We are the change that we seek
by Jillian Hewitt
In light of the National Equality March, I want to use this week’s post as a kind of hodgepodge of musings about gay rights. I was unable to go to the march in D.C., so I’ll be speaking to the movement more generally rather than the march itself. To anyone who would question what gay rights has to do with feminism, I would ask—what kind of feminist would I be to ignore the rights of 10% of the female population? What kind of person would I be to ignore the rights of 10% of the human population?
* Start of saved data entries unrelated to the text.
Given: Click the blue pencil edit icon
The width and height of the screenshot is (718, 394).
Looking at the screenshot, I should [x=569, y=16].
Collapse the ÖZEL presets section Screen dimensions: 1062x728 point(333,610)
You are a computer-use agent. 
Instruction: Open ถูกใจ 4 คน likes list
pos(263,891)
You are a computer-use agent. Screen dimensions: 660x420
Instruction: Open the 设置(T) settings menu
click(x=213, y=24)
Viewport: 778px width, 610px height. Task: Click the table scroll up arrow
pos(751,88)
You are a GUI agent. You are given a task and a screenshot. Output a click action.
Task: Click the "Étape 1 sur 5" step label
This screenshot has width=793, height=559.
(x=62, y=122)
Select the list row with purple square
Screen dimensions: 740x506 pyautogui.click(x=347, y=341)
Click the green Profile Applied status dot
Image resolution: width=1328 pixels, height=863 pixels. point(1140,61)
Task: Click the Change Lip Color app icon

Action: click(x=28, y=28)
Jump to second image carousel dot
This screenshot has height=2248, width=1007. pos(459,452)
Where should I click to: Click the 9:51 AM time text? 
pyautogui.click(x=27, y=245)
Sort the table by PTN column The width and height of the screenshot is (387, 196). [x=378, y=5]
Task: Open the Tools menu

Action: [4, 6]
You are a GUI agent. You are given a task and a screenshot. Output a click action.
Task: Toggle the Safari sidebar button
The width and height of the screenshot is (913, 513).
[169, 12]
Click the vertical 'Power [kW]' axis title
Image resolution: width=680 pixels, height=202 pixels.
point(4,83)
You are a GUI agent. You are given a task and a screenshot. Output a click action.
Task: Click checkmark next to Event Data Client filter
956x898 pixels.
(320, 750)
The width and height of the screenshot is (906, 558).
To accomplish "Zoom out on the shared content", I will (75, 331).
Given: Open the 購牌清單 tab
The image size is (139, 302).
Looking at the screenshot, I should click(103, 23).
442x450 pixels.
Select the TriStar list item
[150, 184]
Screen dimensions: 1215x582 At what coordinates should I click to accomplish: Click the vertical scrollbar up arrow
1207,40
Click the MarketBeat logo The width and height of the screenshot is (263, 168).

At the heart of the gay marriage debate is the division between first- and second-class citizens. I often hear the moderate wing of the “traditional marriage” camp—Republicans and Democrats alike, who do not wish to extend marriage rights to gays but who also do not wish to isolate the gay population—attempt to present themselves as tolerant. That is, they claim that they have nothing “against” gays, but they believe in “traditional marriage.” They say that they do not wish to discriminate against gays, but they believe in the sanctity of marriage between a man and a woman. But it’s completely contradictory. It’s contradictory when Sarah Palin says it, it’s contradictory when Carrie Prejean says it, it’s contradictory when Barack Obama says it. By disallowing gay people from marrying, our government—and as a whole, our society—tells these individuals that their love is different from “our” love and, in the end, not as valuable as “our” love. This inherently, without exception, creates first- and second-class citizens. No matter what spin you put on it, it is both intolerant and discriminatory. It is just has abhorrent as laws that prevented interracial marriage, and I truly believe that in 40 years we will look back on this time and wonder what the hell our country was thinking. But how can we work towards this America—one in which the vast majority of the population sees discrimination based on sexuality as overtly and egregiously wrong—when ideologies of intolerance seem so entrenched?
This week for a class on public opinion I read Hearing the Other Side by Diana Mutz, which talks about how much exposure Americans get to those with views that oppose their own. The answer is: very little. In America we surround ourselves with those who are like us—those who are of a similar socioeconomic background, those of the same race, those of the same ideology, whatever. We are more willing to accept the discrimination of those who are unlike us than those of our own “group.” Not surprising. However, there is hope: those who are exposed to the rationales behind “opposing” groups and understand these rationales are more likely to extend the same rights to these groups as to their own. And of course, those who are more willing to “hear the other side” are more likely to be exposed to those rationales and experience the positive, tolerance-promoting benefits. This “perspective-taking ability,” as author Diana Mutz calls it, is teachable. If we are to create a tolerant culture, we need to start putting greater emphasis on teaching school-age children the skill of perspective-taking. The Collaborative for Academic, Social, and Emotional Learning has made amazing progress developing curriculums that can be implemented in schools to teach young children these invaluable skills. Being proactive with school-age children will help us cultivate a generation of “engaged life-long learners who are self-aware, caring and connected to others, and responsible in their decision-making.”
I’m not suggesting that teaching skills of perspective-taking and compassion to our kids would magically eradicate intolerance and create a new generation of completely open, wonderful human beings. But I am saying that we shouldn’t overlook evidence that tolerance is a skill that can be taught, and intolerance is not an inevitable worldview. It is only by systematically wearing away at the prejudices used to justify inequality that we can create sweeping and pervasive change. But in the mean time, projecting our outrage at these inequalities in passionate, active, and loving ways can help to bring more immediate relief from discrimination.